The comparisons to animals and nature indicate characters’ weakness at other moments. When Byron fights Brown, he is outmatched, and Faulkner uses animals to enhance this visual. Byron struggles with Brown “with the blind and desperate valor of a starved and cornered rat he fought” (439). The image of a desperate rat reinforces the idea that Byron is putting all his energy into the fight, but a rat is small and easily killed by other animals, and Brown beats Byron without much effort. Again, Faulkner uses animals and nature to heighten the visuals of scenes and to help the reader understand how powerful or weak a character is. These chosen similes are likewise appropriate given the novel’s outlook on human nature. The people of Light in August hate more easily than they love. Their society is animalistic and primal, not intellectual and understanding.
Faulkner taps into many senses to enhance the richness of the story. He describes smells often in his prose. Men are designated with a distinct smell. When Mr. Hines takes Joe to another orphanage in the middle of the night, Joe can’t see the person carrying him, but by the smell he knows the person is a man. Later, Mr. McEachern takes Joe into town for the first time, and Joe immediately is hit with a unique “air” attributed to men: “The whole air of the place was masculine, transient: a population whose husbands were at home only at intervals and on holiday” (173). Here, the smell of men is a negative one. They are unreliable and noncommittal. Goodness carries its own smell, too. Byron respects Hightower’s opinion, resulting in many evening chats. During one of these chats, Byron is struck by Hightower’s body odor. It’s a harsh smell, but Byron sees it as a positive: “It is the odor of goodness. Of course it would smell bad to us that are bad and sinful” (299). By utilizing smell in his prose, Faulkner gives the characters more weight. Bad characters and good characters can be sensed at a distance. They give off auras based on their positive or negative attributes.
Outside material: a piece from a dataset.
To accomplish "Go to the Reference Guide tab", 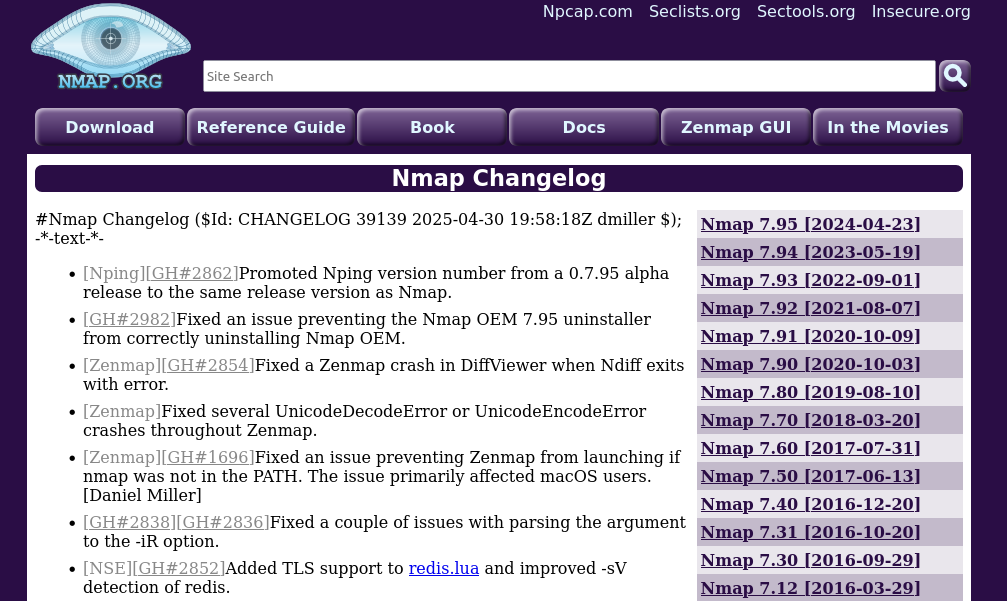I will [x=271, y=127].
Smell also makes the racism in the story more apparent and striking. Joe often associates Black people with a certain smell. At 14, he walks into the shed with a chance to lose his virginity: “But he could not move at once, standing there, smelling the woman smelling the negro all at once” (156). On the run as an adult, Joe laces up a pair of shoes he gets from a Black family: “He paused there only long enough to lace up the brogans: the black shoes, the black shoes smelling of negro” (330). Joe’s interiority shows how deeply rooted racism imbeds itself in a person’s psyche and adds more complexity to his inner conflict of being a biracial person in the South.